Pengalaman tersebut membuat saya merefleksikan banyak hal. Yang pertama adalah kepiawaian anak mang udjo memimpin kami dengan latar belakang berbeda, suku agama , ras, negara dll , dengan keterampilan yang mungkin bagi saya nol dalam bermain angklung. Bagaimana dengan keunikan kami masing masing, nada angklung yang berbeda  berhasil dibuat orkestrasi lagu yang indah oleh komando dari anak mang Udjo. Sangat luar biasa, hal yang beraneka ragam di selaraskan menjadi sebuah nyanyian angklung yang enak di dengar. Dalam keseharaian kita , tentu kita menghadapi kondisi yang hampir mirip seperti itu, berbeda latar belakang, kepentingan , watak dan lain lain. Hal tersebut seringkali menjadi tembok besar buat kita untuk melakukan sesuatu. Namun jika kita belajar dari pengalaman tersebut bagaaiman kepemimpinan anak mang Udjo sangat berpengaruh disini. Bagaiman beliau mengorkestrasi perbedaan menyelaraskannya sehigga menjadi lagu yang indah. Yang kedua , apa jadinya jika setiap dari penonton tersebut ber ego main sendiri sendiri angklungnya, tentu tidak akan menjadi nyanyian yang indah. Lalu apa yang menyatukan kami semua disana ? Tentu adalah tujuannya / VISINYA. yaitu bermain bersama angklung menyanyikan lagu. Visi itu yang membuat saya dan penonton disana untuk setia dan mengikuti komando dari anak mang Udjo. Maka , penting bagi organisasi atau perkumpulan manapun untuk merumuskan visi bersama dan berjuang bersama mewujudkan visi tersebut. Sebagai seorang pemimpin visi menjadi penting , karena visi itu yang akan mengarahkan kita pada tujuan bersama ( pemimpin yang visioner ).

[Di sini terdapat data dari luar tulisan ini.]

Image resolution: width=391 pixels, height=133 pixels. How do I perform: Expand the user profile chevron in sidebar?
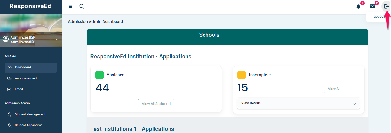57,39
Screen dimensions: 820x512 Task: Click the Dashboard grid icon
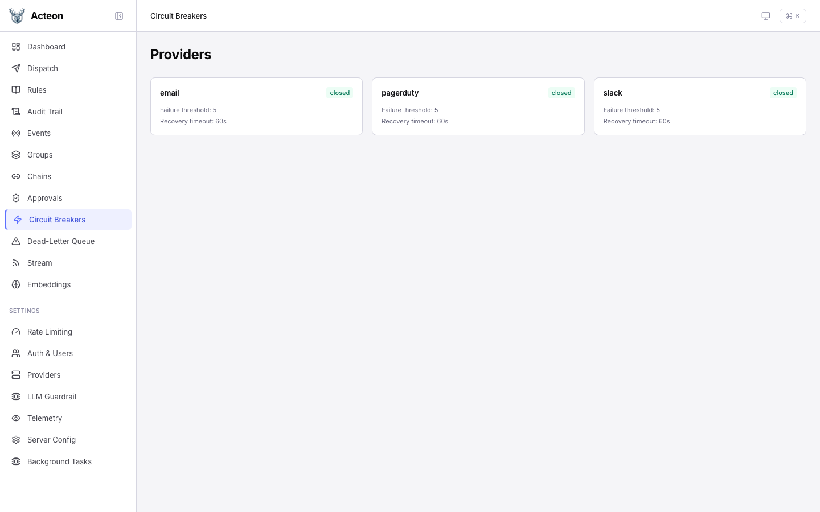[x=16, y=47]
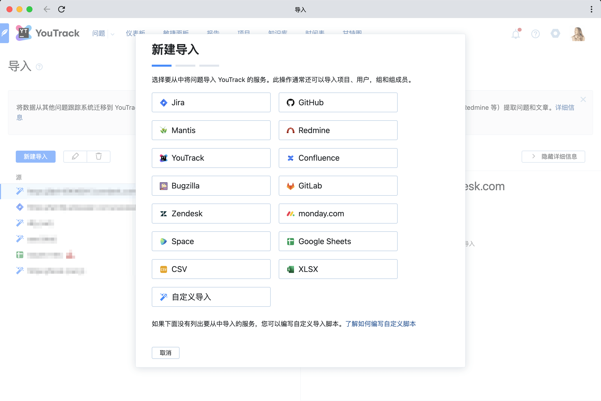Select Zendesk as import source
Screen dimensions: 601x401
[211, 214]
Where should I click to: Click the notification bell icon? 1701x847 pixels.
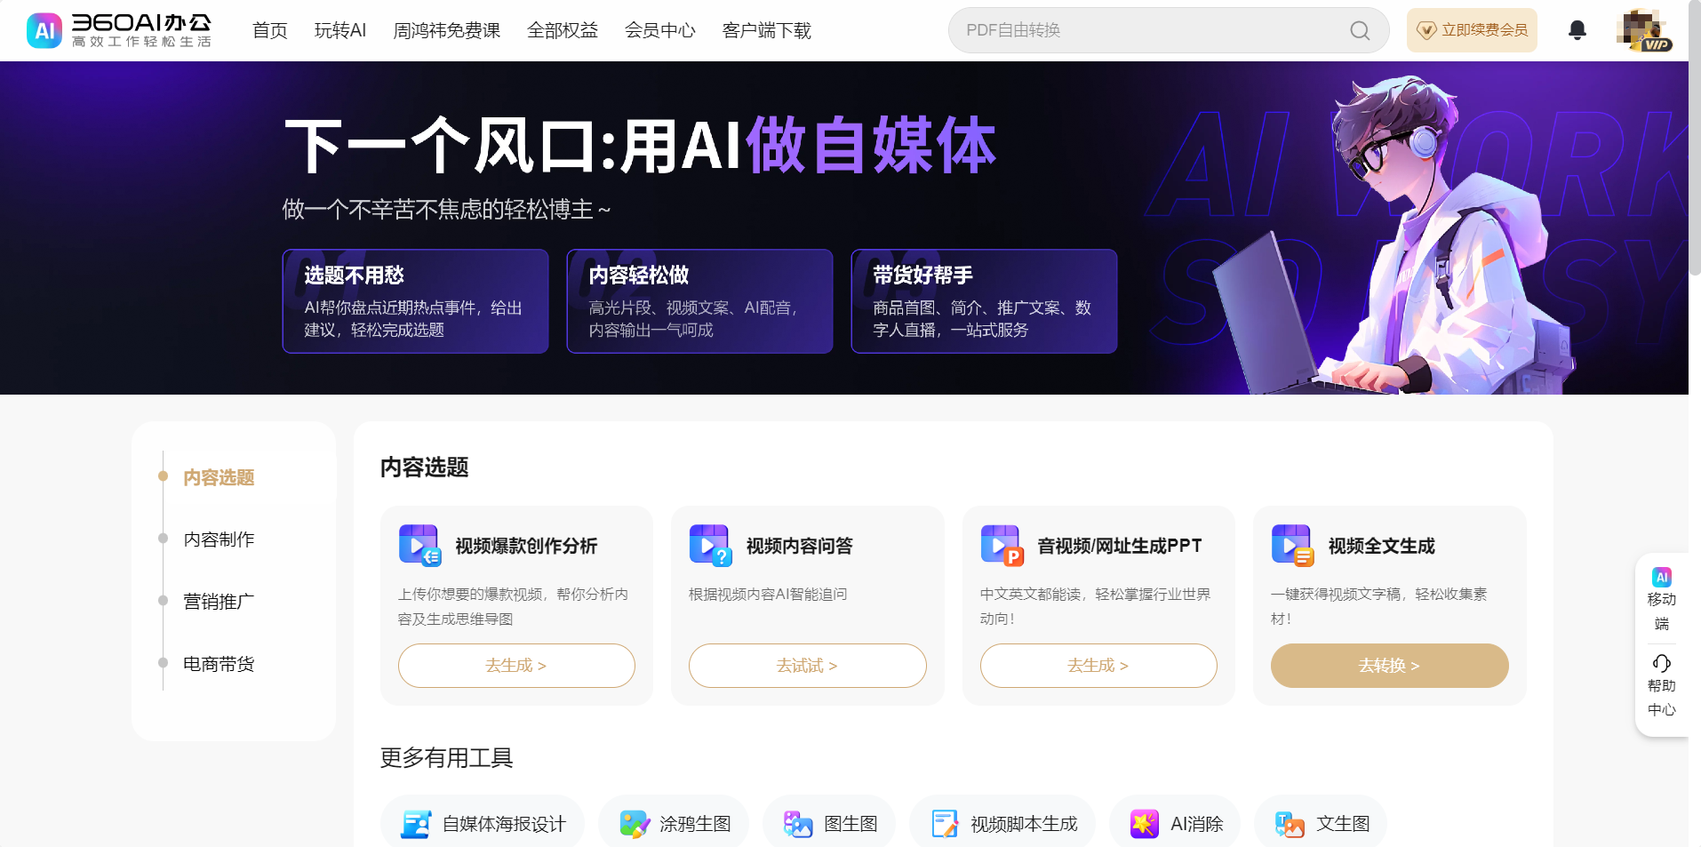1577,30
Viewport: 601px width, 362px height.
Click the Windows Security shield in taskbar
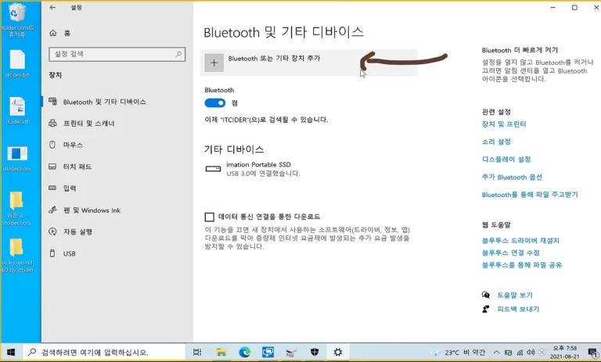pos(315,352)
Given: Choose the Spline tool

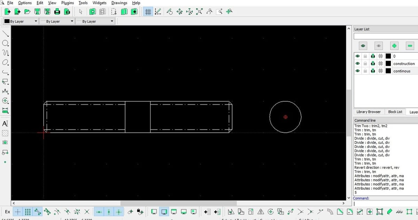Looking at the screenshot, I should 5,52.
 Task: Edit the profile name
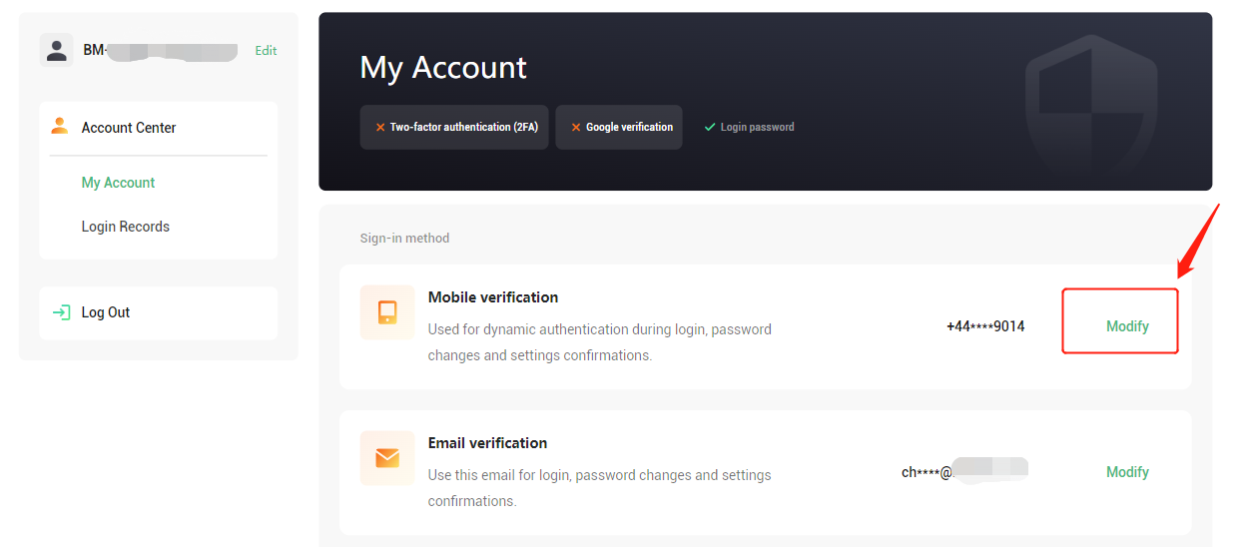point(266,50)
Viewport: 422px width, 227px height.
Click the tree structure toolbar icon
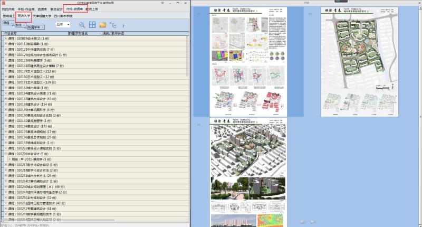[x=113, y=25]
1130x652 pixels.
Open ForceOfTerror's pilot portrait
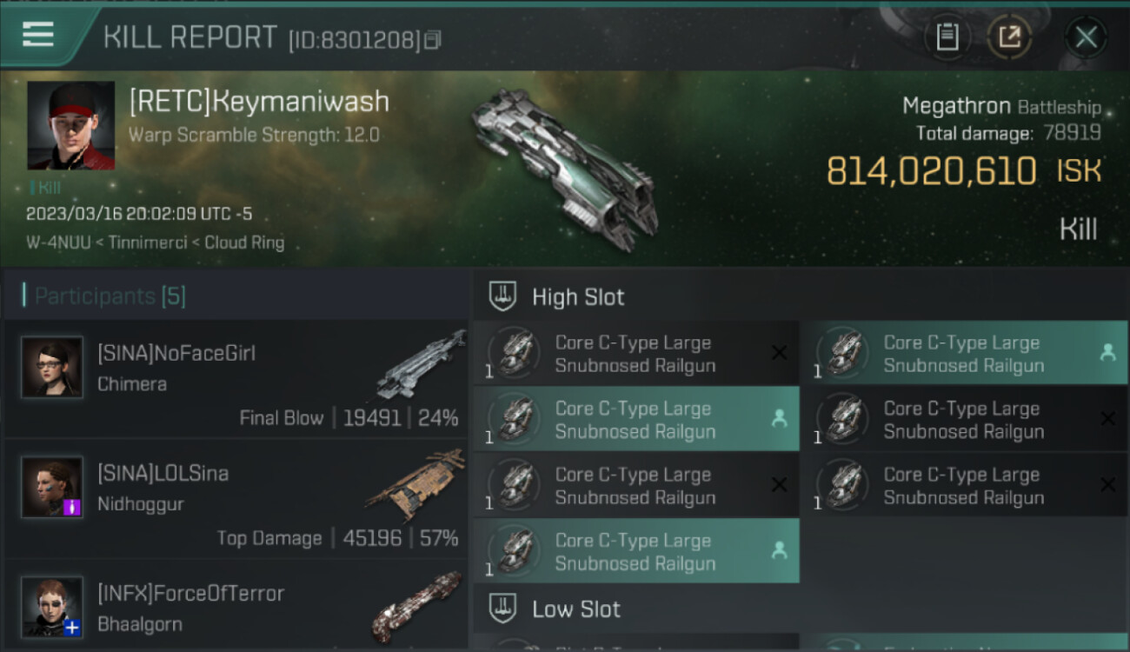(x=52, y=607)
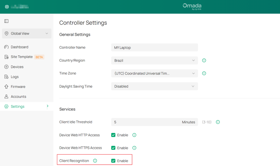The image size is (280, 166).
Task: Click the info icon beside Time Zone
Action: 204,74
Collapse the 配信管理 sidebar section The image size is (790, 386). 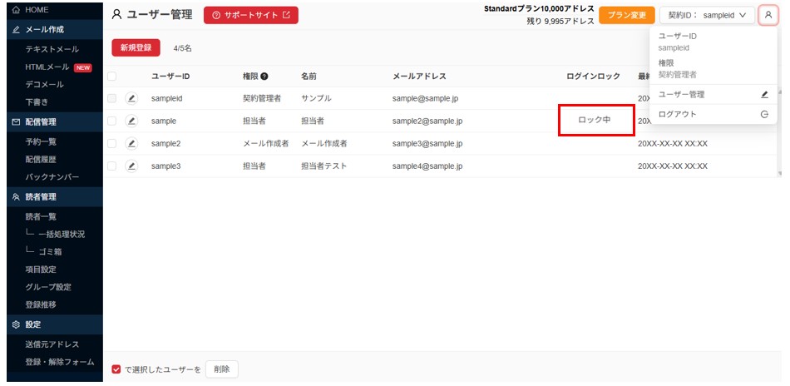coord(52,121)
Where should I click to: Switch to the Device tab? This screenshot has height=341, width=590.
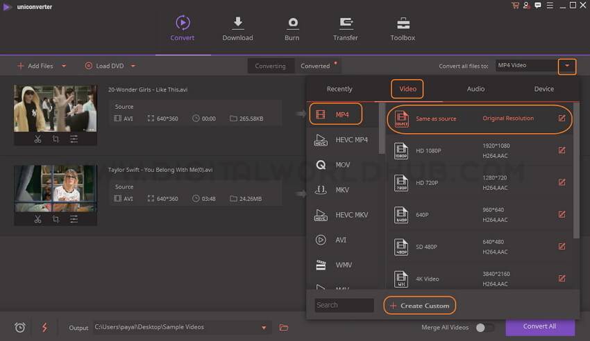pyautogui.click(x=543, y=89)
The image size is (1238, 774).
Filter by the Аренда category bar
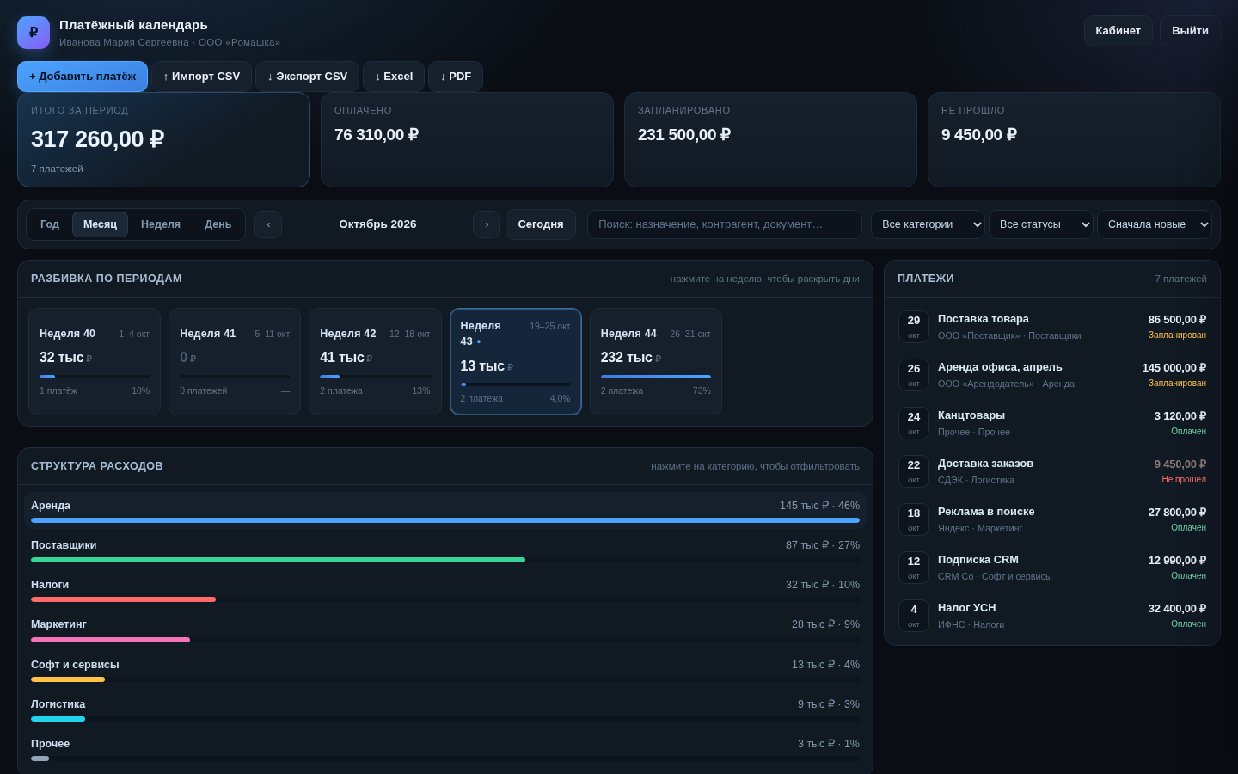click(x=445, y=512)
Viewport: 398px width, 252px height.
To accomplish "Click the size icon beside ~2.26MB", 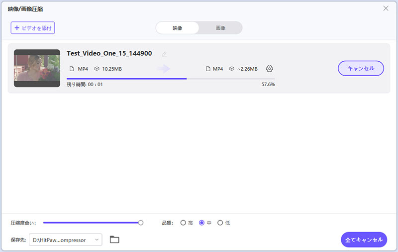I will 232,69.
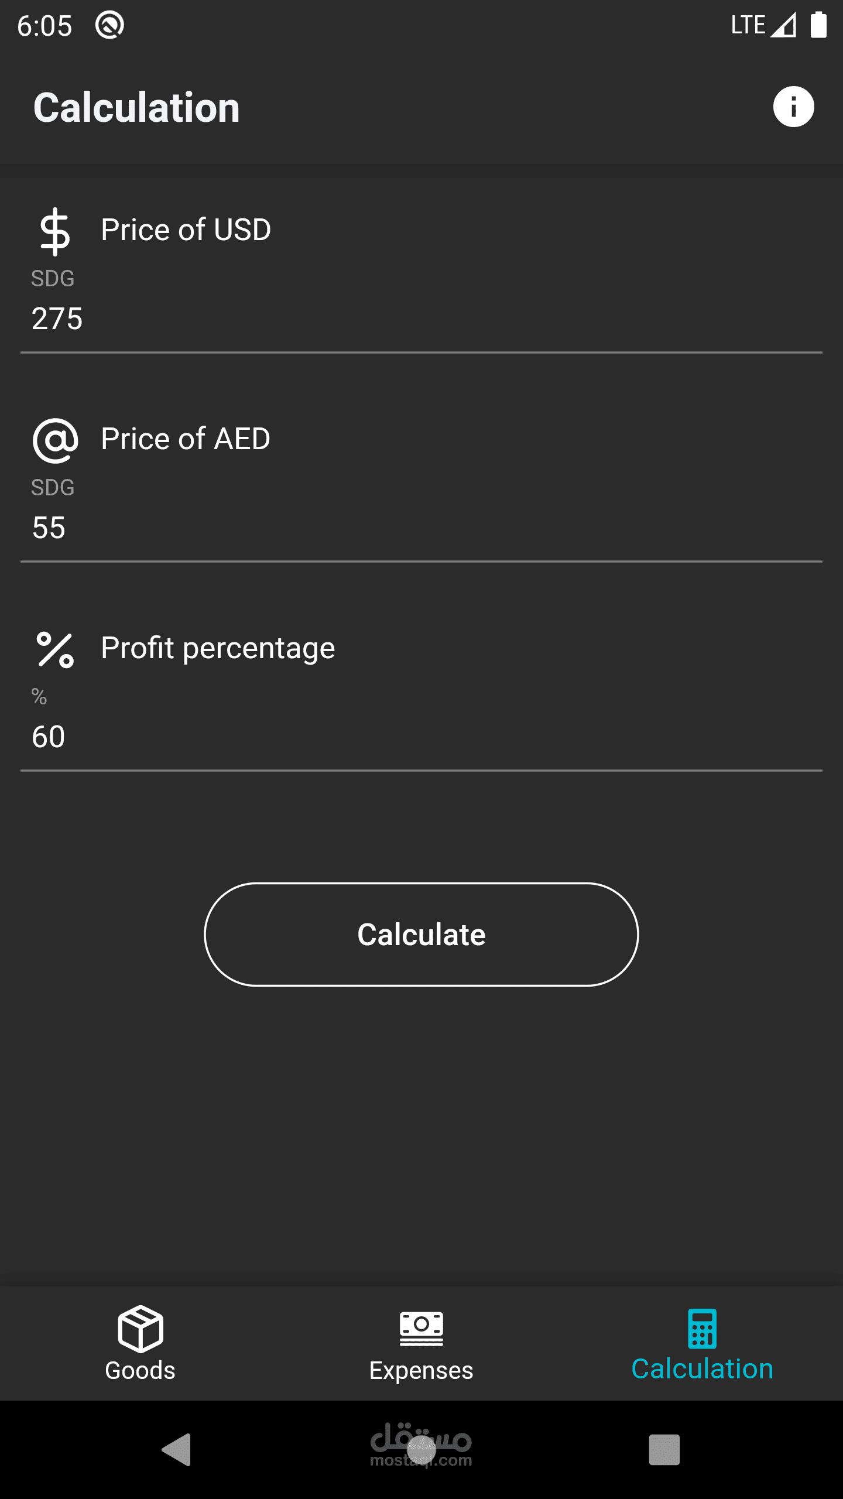843x1499 pixels.
Task: Tap the info icon in header
Action: [x=793, y=107]
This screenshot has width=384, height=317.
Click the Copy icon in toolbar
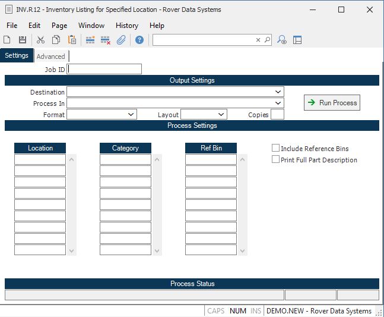[56, 40]
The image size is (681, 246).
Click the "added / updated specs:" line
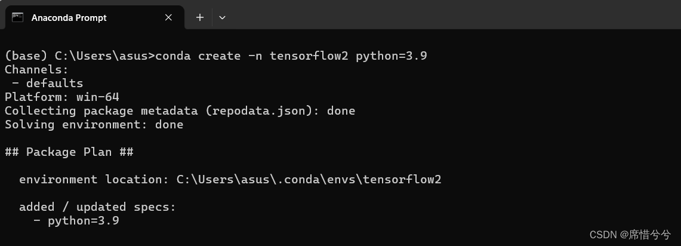(98, 207)
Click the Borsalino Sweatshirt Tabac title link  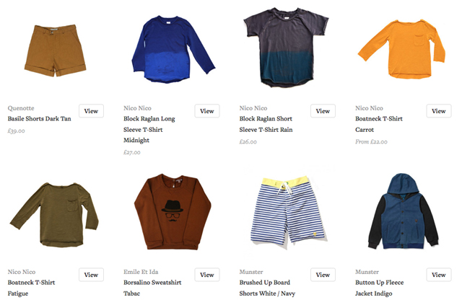pos(152,288)
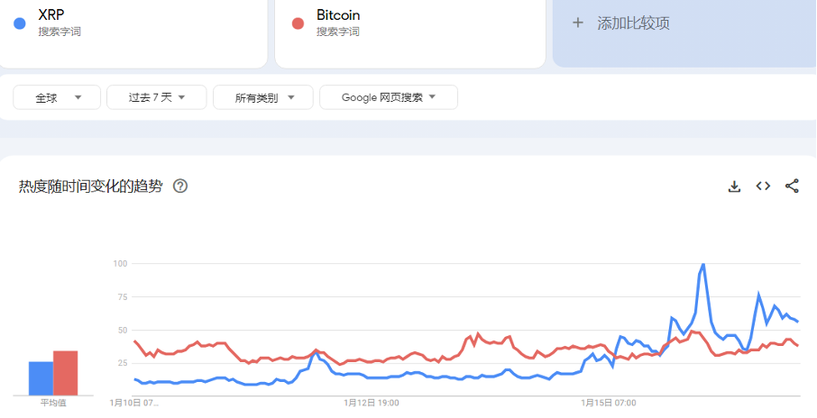Click the blue XRP color dot
The height and width of the screenshot is (418, 817).
pyautogui.click(x=20, y=23)
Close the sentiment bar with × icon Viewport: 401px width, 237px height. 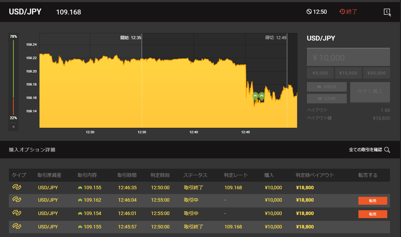[x=13, y=127]
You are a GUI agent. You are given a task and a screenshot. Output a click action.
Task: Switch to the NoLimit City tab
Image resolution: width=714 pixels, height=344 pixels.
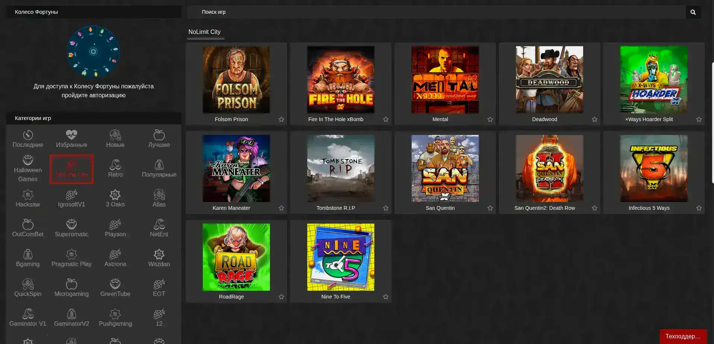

#. Memimpin dengan hati belajar dari dirigen koor
Hari minggu , hari pentakosta, hari turunya Roh kudus atas para rasul, roh yang akan menggerakkan setiap langkah para rasul dalam mewartakan kabar gembira. Di hari minggu ini, saya bersama kedua teman pergi ke gereja gedangan. Awal masuk ke gereja semua nampak biasa saja. Sampailah tiba misa dimulai dengan lagu pembukaan. Pada saat itu pandanganku tertuju kepada kelompok koor yg terdiri dari bapak bapak paruh baya yang jumlahnya tidak lebih dari 10 orang yang dipimpin seorang dirigen ,sebut saja pak senyum gigi ompong, karena ku tak tahu namanya. Selama lagu pembukaan berkumandang, mataku tertuju pada sang dirigen, setiap gerak gerik dan mimiknya tak luput dari mataku. Menarik perhatianku sungguh bapak ini, ratusan kali ku masuk gereja dan mendapati berbagai macam dirigen koor, baru kali ini ku merasakan dirigen koor yang luar biasa. Mungkin terkesan lebay, namun sungguh hal ini yang kurasakan. Aku merasakan betapa bapak itu melakukan tanggung jawabnya sebagai dirigen koor dengan sepenuh hati. Ku melihat semangat yang membara dari dirinya, meski usia yang tak muda bapak ini dengan lincah mendirigen i koor dan umat. Berkali kali dia harus berbalik badan memimpin koor dan umat bernyanyi, sangat energik. Mimik wajahnya yang membuatku merasakan untuk mau terlibat bernyanyi. Sesekali dia tampak tersenyum meski gigi depannya sudah tak ada. Aku sungguh merasa diajak olehnya, hatiku bergetar. Entah kenapa semangat yang dimiliki bapak tadi menular, dan akupun bernyanyi lantang memuji Tuhan sampai misa selesai. Hal yang tidak terjadi biasanya, aku terkadang malas bernyanyi. Ketika misa selesai, dua temanku ternyata merasakan hal yang sama denganku. Dari pengalaman tersebut aku merenungkan satu hal, apa yang dimiliki bapak tadi adalah hati. Bagaimana bapak tadi menjiwai perannya sebagai dirigen (pemimpin lagu) , hati dan jiwa tersebut yang menggerakkan seluruh tubuhnya sehingga sangat energik meski usia tak lagi muda. Hati dan jiwanya lah yang membuat sesekali senyum tersungging darinya. Hati dan jiwanyalah yang mampu menular kepada kami umat untuk mau mengikuti ajakannya untuk bernyanyi. Aku tak mengenalnya, dan aku bukan pula bawahannya. Tapi aku mau melakukan ajakannya. Dia adalah seorang pemimpin, meski dia tak punya organisasi formal namun dia mampu mengajak kami umat untuk bernyanyi memuji Tuhan. Ya, kita semua adalah pemimpin , meski kita tak punya organisasi, lebih lebih berorganisasi.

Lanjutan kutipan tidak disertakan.